You are viewing a plain text version of this content. The canonical link for it is here.
Posted to commits@spark.apache.org by sr...@apache.org on 2020/02/25 02:18:12 UTC
[spark] branch branch-3.0 updated: [SPARK-30901][DOCS] Fix doc exemple with deprecated codes

This is an automated email from the ASF dual-hosted git repository.

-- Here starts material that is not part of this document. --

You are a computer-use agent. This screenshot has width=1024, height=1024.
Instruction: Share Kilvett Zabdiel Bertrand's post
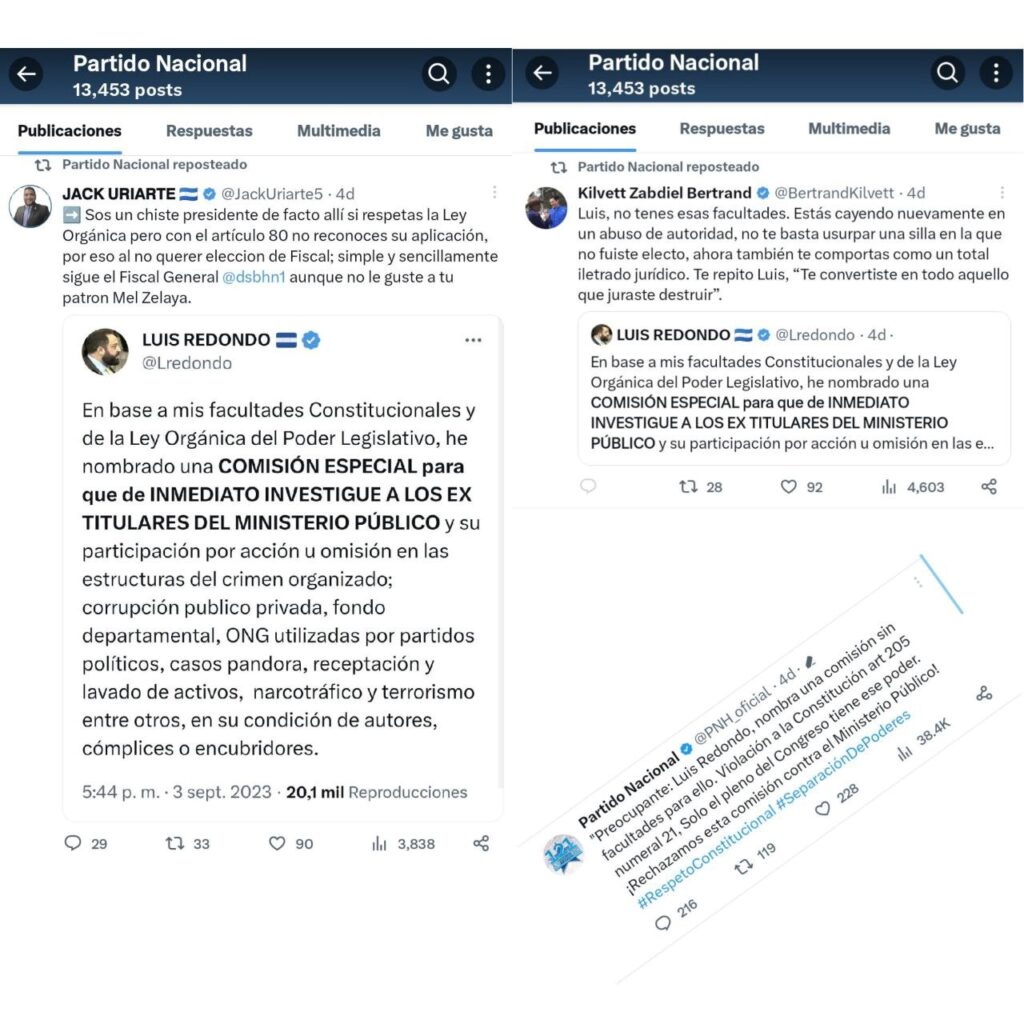click(989, 487)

srowen pushed a commit to branch branch-3.0
in repository https://gitbox.apache.org/repos/asf/spark.git


The following commit(s) were added to refs/heads/branch-3.0 by this push:
     new 1b9dbcf  [SPARK-30901][DOCS] Fix doc exemple with deprecated codes
1b9dbcf is described below

commit 1b9dbcf697c0d49534a200b729ffd1d088407fc6
Author: XU Duo <Du...@canal-plus.com>
AuthorDate: Mon Feb 24 20:16:00 2020 -0600

    [SPARK-30901][DOCS] Fix doc exemple with deprecated codes
    
    ### What changes were proposed in this pull request?
    
    Previous exemple given for spark-streaming-kinesis was true for Apache Spark < 2.3.0. After that the method used in exemple became deprecated:
    deprecated("use initialPosition(initialPosition: KinesisInitialPosition)", "2.3.0")
    def initialPositionInStream(initialPosition: InitialPositionInStream)
    
    This PR updates the doc on rewriting exemple in Scala/Java (remain unchanged in Python) to adapt Apache Spark 2.4.0 + releases.
    
    ### Why are the changes needed?
    
    It introduces some confusion for developers to test their spark-streaming-kinesis exemple.
    
    ### Does this PR introduce any user-facing change?
    
    No
    
    ### How was this patch tested?
    
    In my opinion, the change is only about the documentation level, so I did not add any special test.
    
    Closes #27652 from supaggregator/SPARK-30901.
    
    Authored-by: XU Duo <Du...@canal-plus.com>
    Signed-off-by: Sean Owen <sr...@gmail.com>
    (cherry picked from commit 10fa71321f607cb35c33d9b574595b27efcb7633)
    Signed-off-by: Sean Owen <sr...@gmail.com>
---
 docs/streaming-kinesis-integration.md | 24 ++++++++++++------------
 1 file changed, 12 insertions(+), 12 deletions(-)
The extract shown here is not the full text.